No singer made the Top 40 sound so intimate — often painfully so — as Luther Vandross. "Singing allows me to express all the mysteries hidden inside," he once said. Vandross grew up worshiping at the altar of Aretha Franklin, Dionne Warwick and Diana Ross, then labored throughout the Seventies singing everything from Burger King commercials to sessions with David Bowie (on Young Americans), before emerging as the dominant R&B vocalist of his era.
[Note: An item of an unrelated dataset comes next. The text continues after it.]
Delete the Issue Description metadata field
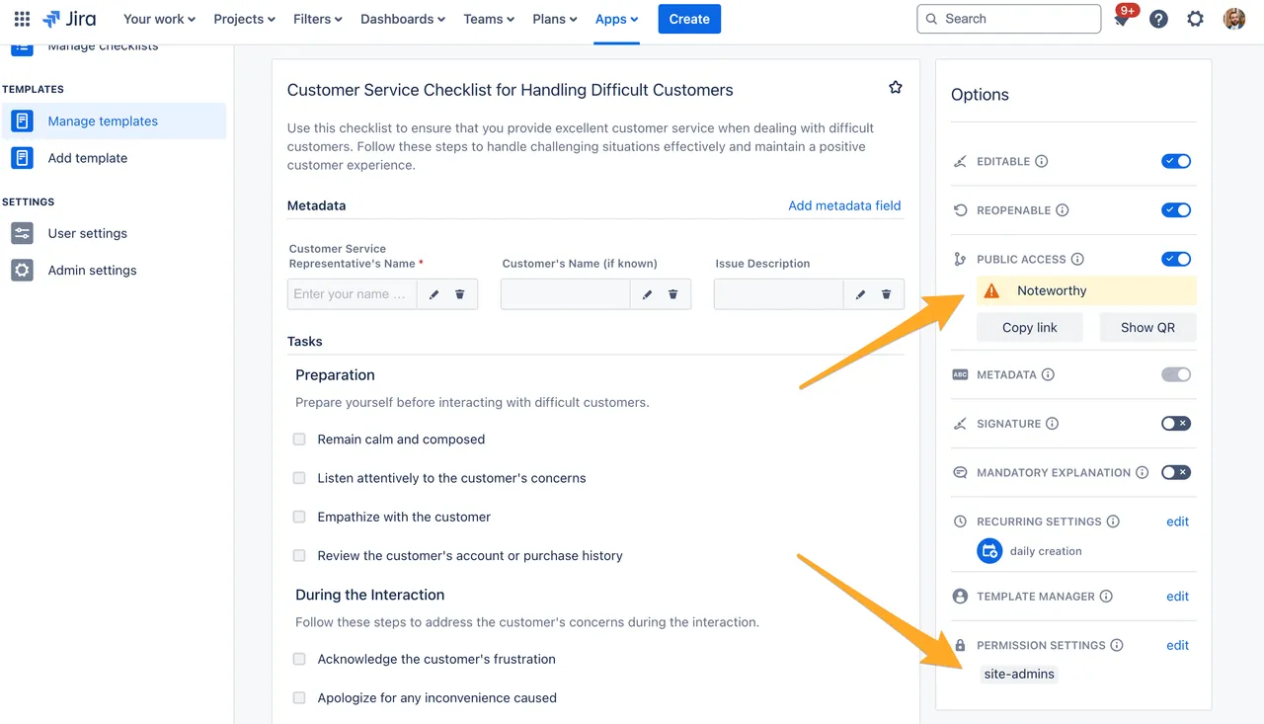The width and height of the screenshot is (1264, 724). [886, 294]
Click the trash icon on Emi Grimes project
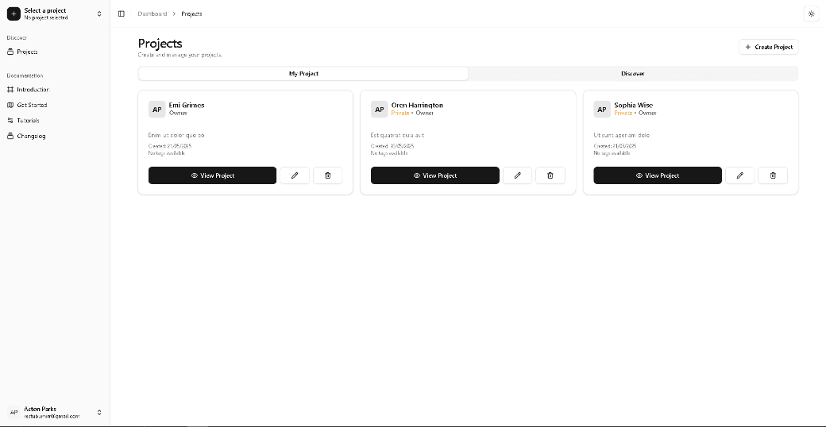This screenshot has height=427, width=826. [x=328, y=175]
His warm, rich singing on hits like "Never Too Much" defined soul during the years between disco and hip-hop, influencing a generation of vocalists — including Mariah Carey, who was petrified to duet with Vandross on a cover of "Endless Love" in 1994. "It was intimidating to stand next to him," she says. "Luther was incomparable — his voice was velvety, smooth, airy, with an unmistakable tone."

Redfern/Redfern

53

Muddy Waters

Born
April 4th, 1915 (died April 30th, 1983)

Key Tracks
"Got My Mojo Workin'," "Mannish Boy," "I'm Your Hoochie Coochie Man"

Influenced
Mick Jagger, Robert Plant

If you really check Muddy Waters out in performances on tape, he's almost not even there. He puts his whole body and his whole energy into his voice. When he's singing, something else enters the room. For a certain sound, if you don't put your body into it, you're not going to get the note.
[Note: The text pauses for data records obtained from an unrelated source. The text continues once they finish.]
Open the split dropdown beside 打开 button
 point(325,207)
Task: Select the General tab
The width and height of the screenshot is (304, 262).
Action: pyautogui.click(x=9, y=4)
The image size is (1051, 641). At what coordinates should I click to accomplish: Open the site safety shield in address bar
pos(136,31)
It takes everything, every faculty you've got. He was absolutely confident and superbrave. I first heard Muddy when I was a kid, around my family's music store. His baritone always stood out — not only above other blues singers but above all voices and styles of music that I heard. His voice really pierced me in a way that wouldn't let go. The specific record that I wore to the bone was Hard Again. That record has been on repeat my entire life. And also Electric Mud — that was my go-to record when I was making my album with the Blind Boys of Alabama.
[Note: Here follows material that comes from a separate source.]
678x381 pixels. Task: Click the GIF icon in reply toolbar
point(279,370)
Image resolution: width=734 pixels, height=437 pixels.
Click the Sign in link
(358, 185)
Recently, I've been playing "Hoochie Coochie Man" in my set. I'll just come out and say it: My approach is to do my best Muddy Waters impersonation, straight out. I'm trying to dig down into that part of my vocal range, and there's no reason to stray too far from where he took it.

A song like "Mannish Boy" is to the blues what "Purple Haze" is to rock. And Muddy's voice carries that whole song — there's no musical changes at all. It's hip-hop in a way — before there was hip-hop. It grabs you by the throat. If it doesn't move you when you hear that, I'm curious as to what does move you.

RB/Redferns

52

Brian Wilson

Born
June 20th, 1942

Key Tracks
"In My Room," "Don't Worry Baby," "Carline, No"

Influenced
Elton John, David Crosby, Ben Folds

In the mid-sixties, Brian Wilson was the ultimate singer's songwriter, composing the California-dream hits sung by the Beach Boys' main lead vocalists, Mike Love and Brian's brother Carl. But Brian's own high, bright tenor was often the top voice in the group's intricate surf-angel harmonies, and when he stepped out front, the vulnerable tremor that came with his plaintive falsetto made songs like "Don't Worry Baby" and the Pet Sounds jewel "Caroline, No" sound like profound melancholy. Brian's singing was "adult and childlike at the same time," said John Cale. "It was difficult for me not to believe everything he said." Art Garfunkel describes that voice as "this unique, crazy creation, a mix of rock & roll and heartfelt prayer" — a magic still heard in Brian's solo shows and on his latest album, That Lucky Old Sun.

Winter/Getty

51

Gladys Knight

Born
May 28th, 1944

Key Tracks
"I Heard It Through the Grapevine," "Neither One of Us," "Midnight Train to Georgia"

Influenced
Mariah Carey, Jill Scott

Gladys Knight's advice about great singing: "Just sing the song and say the words." Knight combined precise classic-pop elegance with pure soul power on songs like "Midnight Train to Georgia" and "Neither One of Us (Wants to Be the First to Say Goodbye)." She approaches singing with impressive seriousness and does not like to improvise: When it came time to record the rocking coda ("I got to go…") to "Midnight Train," her brother, Bubba, who was one of her famed support group, the Pips, sang the parts live into her headphones, and she delivered them in her own inimitable style. As Mariah Carey said when inducting Knight into the Rock & Roll Hall of Fame, "She's like a textbook to learn from. You hear her delivery, and you wish you could communicate with as much honesty and emotion as she does."